Passage for review ▸
Dr. Laura Hawryluck was seized with a sense of overwhelming panic so great she couldn’t focus, couldn’t sleep. This time, the cause wasn’t the faces of the many patients she has witnessed take their last laboured breaths in the intensive care unit at Toronto Western Hospital, where she has spent the last two-and-a-half years treating waves of COVID-19 cases.
This time, it was a deadline keeping her awake. She had been asked by a colleague to edit some teaching materials. A routine task for her any other time.
But suddenly, she began to realize the toll the pandemic’s grinding workload has taken on her. “That sense of overwhelming anxiety of being asked to do one more thing was the near sense of panic that I’ve never felt before,” she said. Read more: Health workers call for radical changes to health care to treat pandemic burnout This episode made Hawryluck realize she would have to step back from some of her commitments.

The data ▸
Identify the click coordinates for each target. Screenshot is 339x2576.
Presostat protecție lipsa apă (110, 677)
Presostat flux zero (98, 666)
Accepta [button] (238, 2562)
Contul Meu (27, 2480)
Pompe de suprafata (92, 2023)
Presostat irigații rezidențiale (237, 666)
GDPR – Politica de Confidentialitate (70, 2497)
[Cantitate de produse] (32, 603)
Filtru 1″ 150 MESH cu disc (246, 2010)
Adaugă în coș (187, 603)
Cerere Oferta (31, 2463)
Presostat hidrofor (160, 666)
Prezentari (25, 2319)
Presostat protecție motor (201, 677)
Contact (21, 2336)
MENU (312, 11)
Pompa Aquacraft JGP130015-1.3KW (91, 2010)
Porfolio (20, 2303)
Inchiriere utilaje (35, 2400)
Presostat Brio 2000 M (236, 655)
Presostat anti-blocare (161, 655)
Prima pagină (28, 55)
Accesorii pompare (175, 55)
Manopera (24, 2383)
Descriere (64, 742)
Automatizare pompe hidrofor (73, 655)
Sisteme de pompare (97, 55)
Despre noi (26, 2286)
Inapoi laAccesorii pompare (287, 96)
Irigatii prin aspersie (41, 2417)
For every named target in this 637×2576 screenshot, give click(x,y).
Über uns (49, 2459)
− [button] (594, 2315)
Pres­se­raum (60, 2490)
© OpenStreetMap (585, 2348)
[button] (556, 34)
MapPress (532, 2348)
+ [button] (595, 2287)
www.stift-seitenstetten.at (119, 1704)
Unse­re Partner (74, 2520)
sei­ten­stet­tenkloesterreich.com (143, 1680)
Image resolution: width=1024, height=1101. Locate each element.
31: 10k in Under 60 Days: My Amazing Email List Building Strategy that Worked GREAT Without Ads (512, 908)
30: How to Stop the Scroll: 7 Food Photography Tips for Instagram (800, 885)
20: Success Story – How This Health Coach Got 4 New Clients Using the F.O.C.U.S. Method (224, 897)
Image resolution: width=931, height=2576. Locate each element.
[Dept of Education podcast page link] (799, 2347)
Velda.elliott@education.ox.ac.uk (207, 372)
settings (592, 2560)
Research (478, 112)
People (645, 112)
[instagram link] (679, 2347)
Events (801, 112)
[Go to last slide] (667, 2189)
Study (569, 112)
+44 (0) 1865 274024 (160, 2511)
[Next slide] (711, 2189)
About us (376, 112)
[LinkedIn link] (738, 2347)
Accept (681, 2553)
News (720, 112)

Exercise requirements ▸
A - According to the article on Dr. Laura Hawryluck, in which hospital's intensive care unit has she been treating COVID-19 patients?
B - Quote each phrase in the article on Dr. Laura Hawryluck that begins with the word "sense" and ends at the next noun.
C - Extend the article on Dr. Laura Hawryluck's pandemic burnout, picking up after its final sentence.

Task responses ▸
A - Toronto Western Hospital.

B -
sense of overwhelming panic
sense of overwhelming anxiety
sense of panic

C -
It wasn’t an easy decision, but the burnout she was feeling was just too much. “I had to give up on some projects that I love doing,” she said. “But, you know, if I didn’t, I realized that I was not going to be able to get through this.” Life may be back to normal for many Canadians now that COVID-19 cases are on the decline, but the same is not true for many health care workers who are still dealing with hospital outbreaks and COVID-19 patients.